Regular use of a lure allows you to become proficient with the lure. You will gain knowledge about the lure capabilities and learn how to use it during different conditions. Many years ago, the first lure I learned to use proficiently was a plastic worm. Specifically, a Texas rigged plastic worm, and it took me a couple of years to learn plastic worms were not productive under all the conditions I faced while on the water. While a Texas rigged worm is quite versatile and productive, I was using them most of the time while on the water. When using different offerings, I was not as attentive with a plastic worm due to the confidence I had developed in the worm. This lack of attention reduced my ability to develop confidence in other lures.

There are times when a pattern can be found to take advantage of using a favorite lure. When fishing on large bodies of water, you can locate areas where your favorite offerings are productive. However, doing so will reduce your chances of having a successful day on the water. You will spend a lot of time searching for areas where your one-dimensional technique will work well.

Confidence baits will keep you focused on the details of the under water world below. These favorite lures will get you excited about catching fish during the day ahead of you and are a great starting point for your day on the water. Keying on the same lure every time out, however, will discourage your ability to become a versatile angler. I discovered this when my go-to lure was a plastic worm and I was getting beat by anglers fishing crankbaits. To break this cycle, during several successive fishing outings, I removed all of my tackle from my boat except crankbaits. Armed with just three rod and reels designed for presenting crankbaits forced me to improve my crankbait skills or go home.

Intentionally subjecting myself to this situation was difficult at first but provided a great lesson on how to become a more versatile angler. Having limited lure choices forced me to pay closer attention to catching fish with crankbaits. I am still not an expert with these lures, but I have gained the confidence needed when crankbaits provide the most productive patterns. Had I not had the discipline to take drastic measures to break the habits of only utilizing plastic worms, I would have remained a one-dimensional angler.

This situation also provided me with a lesson on fishing plastic worms using only the Texas rig. I realized my use of plastic worms reduced my ability to be versatile with them as well. Plastic worms are themselves a versatile lure. They can be presented at any depth in the water column, dragged slowly along the bottom using no added weight, flipped and pitched into heavy cover and used as an alternative to traditional topwater presentation. I discovered my plastic worm use was also one-dimensional.

Beginners are most susceptible to being caught up in using just one lure for most or all conditions. If you are a beginner, the situation generally plays out the following way. You have had little success catching fish with artificial lures. You are invited to fish with another angler, he/she convinces you to try a certain lure, and you have a successful day on the water. This single outing creates enough confidence for you in that particular lure, and you use it every time you fish from that day forward. You will still catch a few fish on less productive days using it and if you do not catch anything, you decide the fish were not biting on that day.

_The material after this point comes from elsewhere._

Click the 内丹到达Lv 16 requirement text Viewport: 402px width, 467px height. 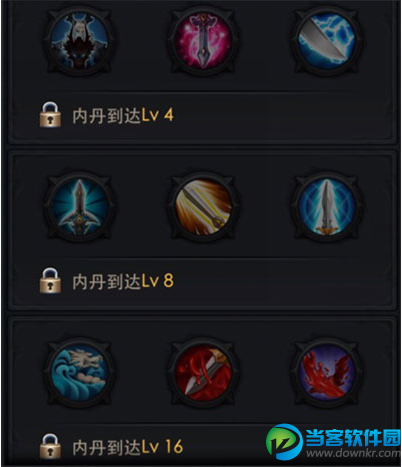coord(128,447)
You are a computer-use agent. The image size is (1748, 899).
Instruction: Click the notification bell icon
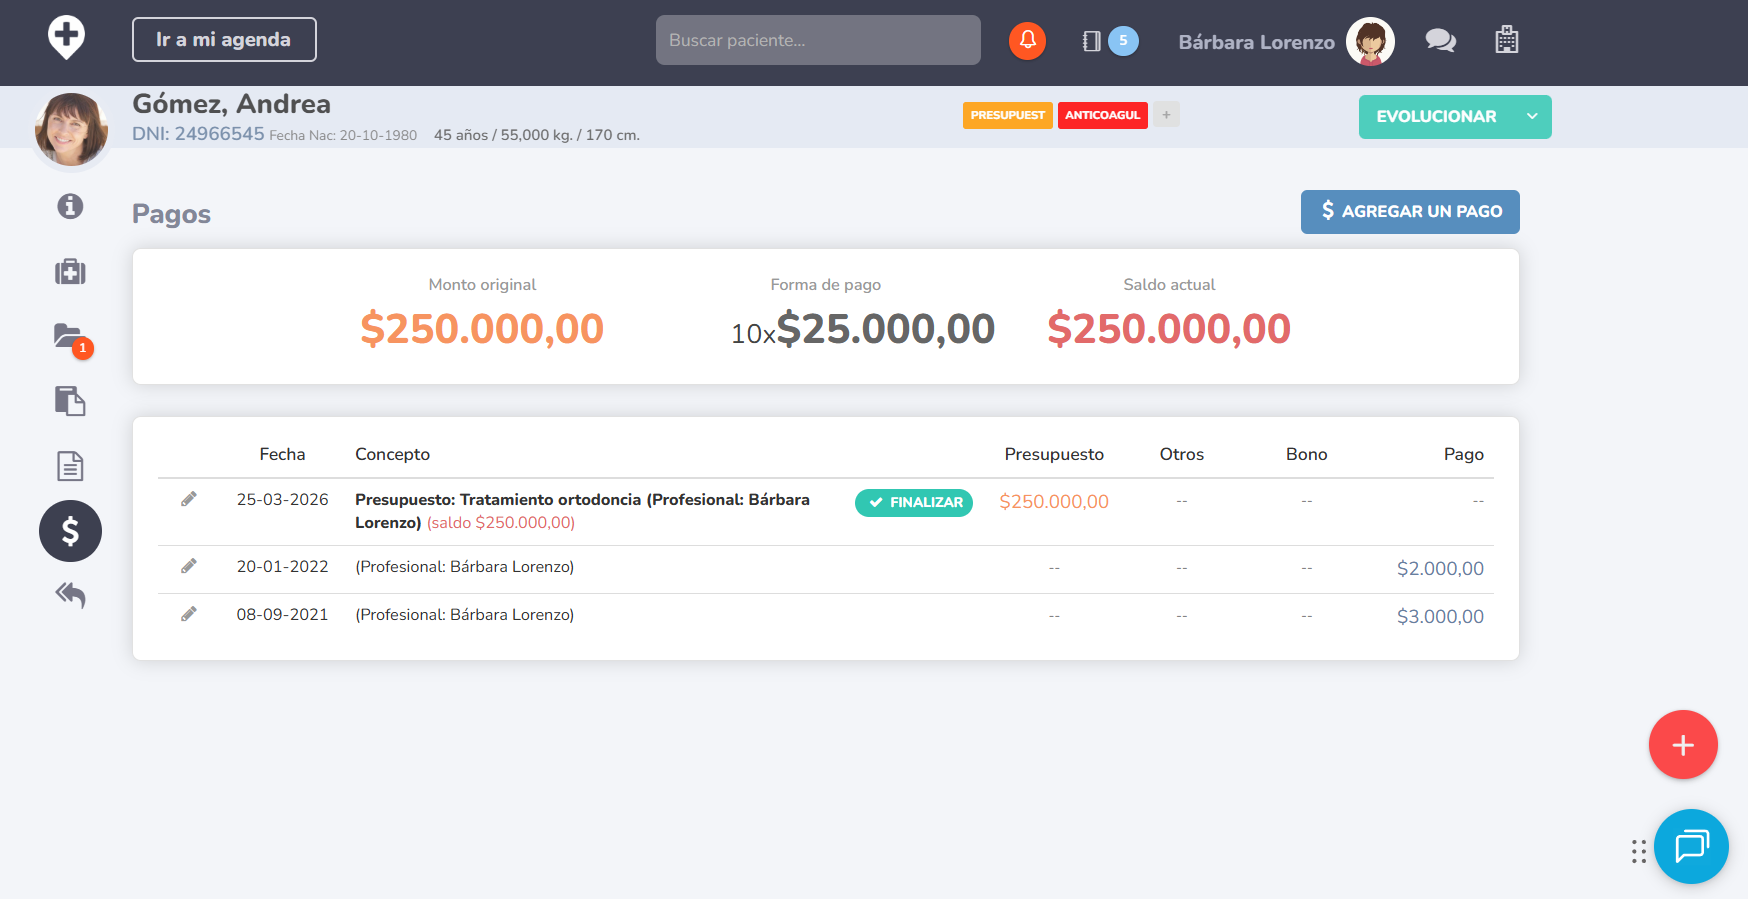pyautogui.click(x=1027, y=41)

While the scenario is difficult to avoid, you should avoid it at all costs. Many professional anglers become known for their favorite lure. When conditions are perfect for their favorite, they many times win or place high in the standings on tournament days. However, do not allow yourself to believe their favorite is the only lure they are proficient using. A professional angler did not reach the ranks of the best anglers by not being versatile. They are good with most lure categories and excel when conditions allow their favorite offerings to be the most beneficial to use.

There is nothing wrong with finding your favorite lure and using it when conditions are right. However, if you limit your offerings because you are comfortable with a particular offering, you are limiting your ability as an angler. Versatility is still the key to experiencing many successful days on the water.